Perbincangan ngalor-ngidul yang sering melibatkan pendengaranku relatif tak pernah ganti topik. Di kantor, hampir setiap kesempatan santai, sejawat selalu plesetan. Mudah ditebak, plesetannya sekitar "porno aksi". Setiap kata yang diungkapkan sering dihbungkan dengan penafsiran "porno aksi".
Suatu ketika, saya mengambil hidangan pisang goreng, teman langsung menimpali, "Pisang kok makan pisang." Ketika saya ngambil tahu goreng, ditimpali secara sejenis pula, "Pasti tahu yang dipilih." Masih banyak contoh sejenis yang sering saya dengan, mungkin juga Anda alami dan dengar di sana.

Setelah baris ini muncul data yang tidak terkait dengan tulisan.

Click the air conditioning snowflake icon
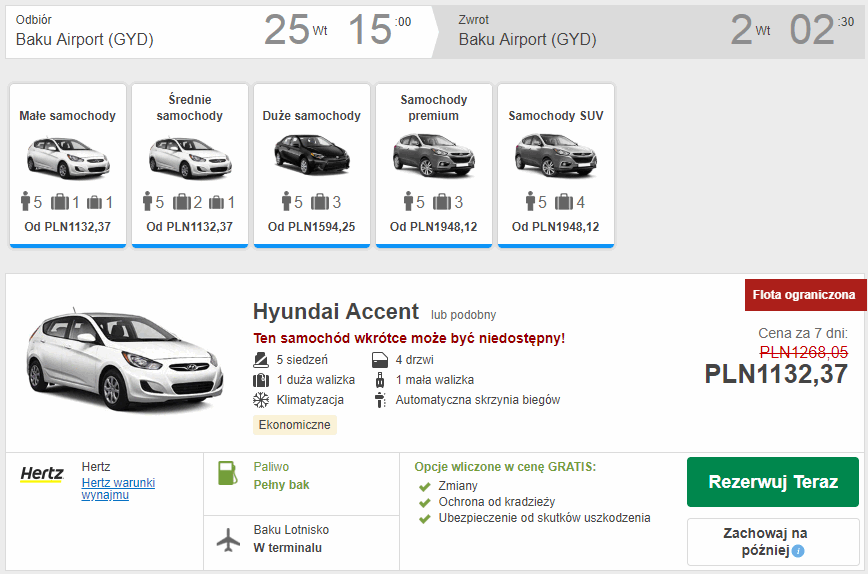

Ketika saya bergabung di komunitas yang berbeda, topik pun tidak jauh dari "porno aksi". Rupanya topik itu benar-benar instan, mudah dikembangkan tanpa harus ada tabu. Bukankah hal "porna aksi" itu hal yang tak perlu dibincangkan seperti itu. Kalau toh ter[aksa membincangkan "porno aksi" bukankah sebaiknya berkisar tentang cara mengatasi masalah, baik yang dihadapi pasutri maupun anak-anak?
Topik lain yang sering saya dengar dan kadang terlibat, "gunjingan". Sering sebuah komunita mengunjingkan rekannya yang inilah, yang itulah, tanpa harus merasa bersalah. Jika mau menyadari, sebenarnya dirinya kan juga perlu digunjing.
Saya menyadari, perbincangan dengan topik yang hampir tak perah ganti itu ada, tetapi saya leih menyadari bahwa saya tak mampu mengganti topik perbincangan itu. Orang pernah bilang, melawn arus itu berat, mengikuti arus itu tenggelam,, memanfaatkan arus itu penting. Ya kalo arus listrik, OK-lah, arus sungi, OK-lah. Lha, ini, arus komunikasi?
Adakah trik jitu agar tidak terjebak arus semacam itu? Kalo ada, bisa dibagi biar suatu saat bisa mengganti topik perbincangan tanpa harus disadari anggota komunitas lainnya.